* **EJERCICIO ESCRITO**
¿Puedes reescribir la parte de los registros que abre con la línea que contiene "Proceed by clicking" y cierra con la que contiene "Looking at the screenshot, I should tap(954, 388).", cambiando "conversation" por "chat" y dejando todo lo demás igual?

(Entradas del conjunto de datos)
━━━━━━━━

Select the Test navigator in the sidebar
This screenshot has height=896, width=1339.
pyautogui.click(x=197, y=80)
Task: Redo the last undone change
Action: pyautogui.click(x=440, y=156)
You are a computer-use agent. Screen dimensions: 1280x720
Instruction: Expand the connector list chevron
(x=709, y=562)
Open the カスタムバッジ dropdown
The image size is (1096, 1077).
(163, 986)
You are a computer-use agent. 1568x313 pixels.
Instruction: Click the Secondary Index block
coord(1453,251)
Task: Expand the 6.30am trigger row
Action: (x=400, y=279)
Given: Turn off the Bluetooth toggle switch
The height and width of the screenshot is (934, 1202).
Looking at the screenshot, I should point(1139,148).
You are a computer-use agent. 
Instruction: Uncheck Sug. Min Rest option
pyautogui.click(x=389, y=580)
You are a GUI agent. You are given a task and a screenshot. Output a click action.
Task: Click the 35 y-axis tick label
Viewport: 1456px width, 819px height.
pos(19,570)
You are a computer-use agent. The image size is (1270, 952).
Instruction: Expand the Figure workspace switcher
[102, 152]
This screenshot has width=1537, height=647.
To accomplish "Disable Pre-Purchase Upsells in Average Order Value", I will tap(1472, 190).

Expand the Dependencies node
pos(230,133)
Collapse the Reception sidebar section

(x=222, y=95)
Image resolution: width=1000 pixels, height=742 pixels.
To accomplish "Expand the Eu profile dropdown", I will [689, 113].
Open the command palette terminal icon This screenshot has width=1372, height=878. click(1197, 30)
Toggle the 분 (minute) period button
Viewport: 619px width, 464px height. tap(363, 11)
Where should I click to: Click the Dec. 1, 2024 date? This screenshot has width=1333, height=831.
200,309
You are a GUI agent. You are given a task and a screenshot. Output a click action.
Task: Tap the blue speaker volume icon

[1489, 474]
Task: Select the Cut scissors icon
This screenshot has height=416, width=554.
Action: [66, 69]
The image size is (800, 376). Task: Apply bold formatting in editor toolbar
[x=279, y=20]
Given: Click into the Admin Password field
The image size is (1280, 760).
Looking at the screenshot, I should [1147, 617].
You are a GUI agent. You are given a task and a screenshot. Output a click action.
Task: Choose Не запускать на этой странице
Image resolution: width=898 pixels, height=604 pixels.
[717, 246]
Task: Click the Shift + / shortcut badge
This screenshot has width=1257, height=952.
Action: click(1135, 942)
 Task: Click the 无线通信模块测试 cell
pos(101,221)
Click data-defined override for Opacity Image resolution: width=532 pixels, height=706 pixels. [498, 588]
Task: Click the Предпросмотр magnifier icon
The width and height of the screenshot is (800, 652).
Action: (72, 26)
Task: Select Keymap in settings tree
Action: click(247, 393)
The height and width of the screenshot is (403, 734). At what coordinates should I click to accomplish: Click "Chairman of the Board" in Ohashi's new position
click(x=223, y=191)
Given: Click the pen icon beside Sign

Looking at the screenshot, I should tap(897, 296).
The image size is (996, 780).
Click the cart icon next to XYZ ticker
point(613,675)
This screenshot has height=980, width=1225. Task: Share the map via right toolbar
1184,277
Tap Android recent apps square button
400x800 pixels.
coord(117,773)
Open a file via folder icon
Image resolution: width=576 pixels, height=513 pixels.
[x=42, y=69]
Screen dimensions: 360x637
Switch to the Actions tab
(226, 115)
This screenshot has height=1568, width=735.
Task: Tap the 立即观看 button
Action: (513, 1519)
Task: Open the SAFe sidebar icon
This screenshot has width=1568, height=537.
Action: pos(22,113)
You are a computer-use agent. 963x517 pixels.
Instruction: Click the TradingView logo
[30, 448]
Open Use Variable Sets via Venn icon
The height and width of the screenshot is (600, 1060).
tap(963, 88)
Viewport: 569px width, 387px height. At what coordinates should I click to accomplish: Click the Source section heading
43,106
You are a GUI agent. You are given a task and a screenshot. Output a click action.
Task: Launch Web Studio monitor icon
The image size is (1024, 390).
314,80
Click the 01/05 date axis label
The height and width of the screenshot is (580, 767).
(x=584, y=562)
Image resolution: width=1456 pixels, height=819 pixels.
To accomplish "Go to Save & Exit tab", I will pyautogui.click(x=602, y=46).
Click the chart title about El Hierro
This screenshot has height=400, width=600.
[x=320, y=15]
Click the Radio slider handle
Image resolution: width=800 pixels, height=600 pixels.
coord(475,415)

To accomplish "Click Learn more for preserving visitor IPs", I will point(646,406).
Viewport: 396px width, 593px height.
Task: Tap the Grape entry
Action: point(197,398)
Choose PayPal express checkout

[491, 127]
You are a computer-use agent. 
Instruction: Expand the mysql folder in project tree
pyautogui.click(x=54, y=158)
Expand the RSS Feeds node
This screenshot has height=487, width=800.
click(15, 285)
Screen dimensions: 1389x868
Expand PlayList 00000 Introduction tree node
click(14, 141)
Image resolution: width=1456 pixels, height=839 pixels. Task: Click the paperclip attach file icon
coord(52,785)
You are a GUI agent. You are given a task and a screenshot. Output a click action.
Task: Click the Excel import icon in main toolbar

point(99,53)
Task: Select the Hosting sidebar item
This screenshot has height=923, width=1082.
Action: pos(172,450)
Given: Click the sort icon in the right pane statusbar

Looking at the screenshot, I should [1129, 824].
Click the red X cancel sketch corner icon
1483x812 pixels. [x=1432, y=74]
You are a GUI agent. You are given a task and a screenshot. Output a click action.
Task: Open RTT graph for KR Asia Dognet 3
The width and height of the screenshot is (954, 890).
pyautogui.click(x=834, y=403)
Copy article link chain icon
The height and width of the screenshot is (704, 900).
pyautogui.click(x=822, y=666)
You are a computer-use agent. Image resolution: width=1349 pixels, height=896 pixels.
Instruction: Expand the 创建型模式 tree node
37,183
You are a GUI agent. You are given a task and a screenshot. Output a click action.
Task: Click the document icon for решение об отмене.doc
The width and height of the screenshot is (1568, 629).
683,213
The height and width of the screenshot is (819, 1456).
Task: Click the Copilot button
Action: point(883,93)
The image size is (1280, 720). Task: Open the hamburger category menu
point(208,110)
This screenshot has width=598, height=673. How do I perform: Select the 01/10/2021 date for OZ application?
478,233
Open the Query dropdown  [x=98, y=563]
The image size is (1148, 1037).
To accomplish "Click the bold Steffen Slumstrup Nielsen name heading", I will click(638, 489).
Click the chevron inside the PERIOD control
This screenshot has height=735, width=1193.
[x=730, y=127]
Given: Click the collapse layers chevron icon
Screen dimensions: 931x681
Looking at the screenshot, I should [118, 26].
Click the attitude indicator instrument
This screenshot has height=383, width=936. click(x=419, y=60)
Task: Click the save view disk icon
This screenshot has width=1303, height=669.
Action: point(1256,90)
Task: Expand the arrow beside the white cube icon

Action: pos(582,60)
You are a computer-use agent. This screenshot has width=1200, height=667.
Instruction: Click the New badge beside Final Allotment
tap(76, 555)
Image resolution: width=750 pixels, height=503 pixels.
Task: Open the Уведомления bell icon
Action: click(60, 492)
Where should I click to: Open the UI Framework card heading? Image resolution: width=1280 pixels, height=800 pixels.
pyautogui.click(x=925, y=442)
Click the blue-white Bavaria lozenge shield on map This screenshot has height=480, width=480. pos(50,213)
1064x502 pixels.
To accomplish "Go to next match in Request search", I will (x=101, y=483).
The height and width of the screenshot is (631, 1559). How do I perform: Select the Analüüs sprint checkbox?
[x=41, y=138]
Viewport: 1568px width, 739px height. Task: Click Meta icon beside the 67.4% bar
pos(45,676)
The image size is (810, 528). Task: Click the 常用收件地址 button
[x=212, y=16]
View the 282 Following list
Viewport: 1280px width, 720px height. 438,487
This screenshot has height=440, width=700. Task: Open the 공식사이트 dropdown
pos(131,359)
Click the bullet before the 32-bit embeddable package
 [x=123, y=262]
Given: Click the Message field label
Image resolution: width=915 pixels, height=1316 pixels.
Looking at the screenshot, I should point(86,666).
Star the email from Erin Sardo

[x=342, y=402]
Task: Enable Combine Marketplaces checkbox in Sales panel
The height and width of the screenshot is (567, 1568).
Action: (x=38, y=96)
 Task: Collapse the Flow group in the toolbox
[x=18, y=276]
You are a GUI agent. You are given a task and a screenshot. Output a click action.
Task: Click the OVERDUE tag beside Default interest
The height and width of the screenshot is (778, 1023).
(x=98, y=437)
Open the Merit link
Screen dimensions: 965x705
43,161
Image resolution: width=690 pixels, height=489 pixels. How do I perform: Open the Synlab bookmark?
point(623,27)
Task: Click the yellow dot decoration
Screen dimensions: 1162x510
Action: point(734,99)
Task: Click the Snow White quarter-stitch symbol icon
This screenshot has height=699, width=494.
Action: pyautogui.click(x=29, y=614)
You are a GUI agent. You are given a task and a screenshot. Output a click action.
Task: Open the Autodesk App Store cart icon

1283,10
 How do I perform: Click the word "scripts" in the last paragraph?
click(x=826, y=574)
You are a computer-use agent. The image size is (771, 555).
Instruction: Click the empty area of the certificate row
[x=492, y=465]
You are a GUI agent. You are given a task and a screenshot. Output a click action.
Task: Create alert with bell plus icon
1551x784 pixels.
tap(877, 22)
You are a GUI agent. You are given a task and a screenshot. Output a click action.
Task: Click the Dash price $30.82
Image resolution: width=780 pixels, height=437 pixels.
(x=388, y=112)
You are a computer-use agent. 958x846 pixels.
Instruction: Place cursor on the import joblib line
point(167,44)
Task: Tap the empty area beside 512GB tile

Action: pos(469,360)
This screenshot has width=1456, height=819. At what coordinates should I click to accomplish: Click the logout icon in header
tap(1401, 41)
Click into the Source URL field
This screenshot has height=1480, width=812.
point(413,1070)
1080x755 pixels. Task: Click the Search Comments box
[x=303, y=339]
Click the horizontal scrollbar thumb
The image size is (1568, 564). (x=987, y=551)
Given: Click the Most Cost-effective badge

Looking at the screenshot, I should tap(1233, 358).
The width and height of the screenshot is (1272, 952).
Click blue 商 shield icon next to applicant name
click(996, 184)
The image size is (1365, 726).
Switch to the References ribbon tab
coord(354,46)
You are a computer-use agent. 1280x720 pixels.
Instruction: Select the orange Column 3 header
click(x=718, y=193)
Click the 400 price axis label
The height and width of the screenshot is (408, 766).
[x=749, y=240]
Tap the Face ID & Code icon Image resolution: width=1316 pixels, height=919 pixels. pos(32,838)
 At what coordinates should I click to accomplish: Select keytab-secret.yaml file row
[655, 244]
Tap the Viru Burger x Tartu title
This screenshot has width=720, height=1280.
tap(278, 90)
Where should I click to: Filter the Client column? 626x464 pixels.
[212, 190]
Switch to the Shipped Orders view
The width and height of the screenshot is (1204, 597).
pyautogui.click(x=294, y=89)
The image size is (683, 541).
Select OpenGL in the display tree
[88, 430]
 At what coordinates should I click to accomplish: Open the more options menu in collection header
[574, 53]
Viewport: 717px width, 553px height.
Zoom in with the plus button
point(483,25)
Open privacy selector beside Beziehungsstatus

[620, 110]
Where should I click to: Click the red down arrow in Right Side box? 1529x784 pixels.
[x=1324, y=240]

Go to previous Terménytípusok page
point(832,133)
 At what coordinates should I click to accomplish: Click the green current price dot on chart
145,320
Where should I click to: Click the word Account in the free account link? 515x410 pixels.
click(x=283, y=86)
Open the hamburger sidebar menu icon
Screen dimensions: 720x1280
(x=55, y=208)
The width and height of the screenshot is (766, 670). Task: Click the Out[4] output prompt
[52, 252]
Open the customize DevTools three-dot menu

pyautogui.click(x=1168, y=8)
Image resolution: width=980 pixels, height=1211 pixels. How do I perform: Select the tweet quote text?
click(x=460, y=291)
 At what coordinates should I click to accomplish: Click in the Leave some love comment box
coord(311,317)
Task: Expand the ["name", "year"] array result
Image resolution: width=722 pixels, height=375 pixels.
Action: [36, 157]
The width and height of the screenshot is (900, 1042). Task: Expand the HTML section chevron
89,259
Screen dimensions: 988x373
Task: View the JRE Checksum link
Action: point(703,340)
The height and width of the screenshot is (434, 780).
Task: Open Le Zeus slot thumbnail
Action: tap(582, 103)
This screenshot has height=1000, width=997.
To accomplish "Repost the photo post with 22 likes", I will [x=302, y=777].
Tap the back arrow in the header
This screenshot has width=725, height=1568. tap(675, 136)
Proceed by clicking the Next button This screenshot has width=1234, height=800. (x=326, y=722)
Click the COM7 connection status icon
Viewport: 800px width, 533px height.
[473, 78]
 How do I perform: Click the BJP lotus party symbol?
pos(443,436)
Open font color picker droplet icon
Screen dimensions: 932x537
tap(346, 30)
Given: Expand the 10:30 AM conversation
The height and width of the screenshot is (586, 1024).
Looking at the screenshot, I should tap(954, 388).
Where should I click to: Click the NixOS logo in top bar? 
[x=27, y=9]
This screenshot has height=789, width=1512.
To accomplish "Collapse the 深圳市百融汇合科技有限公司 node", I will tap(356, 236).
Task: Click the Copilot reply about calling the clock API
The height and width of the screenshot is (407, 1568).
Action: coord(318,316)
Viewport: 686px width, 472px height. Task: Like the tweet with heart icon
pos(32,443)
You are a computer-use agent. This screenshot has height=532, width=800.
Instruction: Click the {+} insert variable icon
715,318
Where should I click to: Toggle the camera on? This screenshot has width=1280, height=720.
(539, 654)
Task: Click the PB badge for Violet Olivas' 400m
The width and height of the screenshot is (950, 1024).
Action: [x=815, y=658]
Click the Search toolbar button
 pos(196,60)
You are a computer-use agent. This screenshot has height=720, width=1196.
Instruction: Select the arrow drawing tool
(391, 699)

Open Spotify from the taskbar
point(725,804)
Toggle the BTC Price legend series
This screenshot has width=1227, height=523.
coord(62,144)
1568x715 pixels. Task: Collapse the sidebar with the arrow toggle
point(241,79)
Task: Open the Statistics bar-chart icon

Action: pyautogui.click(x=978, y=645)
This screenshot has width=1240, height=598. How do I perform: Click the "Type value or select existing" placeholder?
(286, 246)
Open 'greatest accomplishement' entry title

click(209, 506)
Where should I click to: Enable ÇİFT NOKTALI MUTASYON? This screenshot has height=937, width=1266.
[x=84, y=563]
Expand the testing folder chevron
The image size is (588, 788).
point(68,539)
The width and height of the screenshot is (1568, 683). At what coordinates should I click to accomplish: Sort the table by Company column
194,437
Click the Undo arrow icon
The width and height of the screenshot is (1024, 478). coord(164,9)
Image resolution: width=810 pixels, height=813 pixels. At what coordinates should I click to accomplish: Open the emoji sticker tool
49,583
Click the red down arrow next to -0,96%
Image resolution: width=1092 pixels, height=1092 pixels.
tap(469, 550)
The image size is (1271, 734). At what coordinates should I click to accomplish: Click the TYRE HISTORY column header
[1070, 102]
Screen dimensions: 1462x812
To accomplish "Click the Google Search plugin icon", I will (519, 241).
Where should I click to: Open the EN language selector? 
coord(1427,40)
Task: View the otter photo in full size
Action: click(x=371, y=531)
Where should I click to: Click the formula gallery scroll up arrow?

━━━━━━━━

* **RESULTADO FINAL**
Proceed by clicking the Next button This screenshot has width=1234, height=800. (x=326, y=722)
Click the COM7 connection status icon
Viewport: 800px width, 533px height.
[473, 78]
 How do I perform: Click the BJP lotus party symbol?
pos(443,436)
Open font color picker droplet icon
Screen dimensions: 932x537
tap(346, 30)
Given: Expand the 10:30 AM chat
The height and width of the screenshot is (586, 1024).
Looking at the screenshot, I should tap(954, 388).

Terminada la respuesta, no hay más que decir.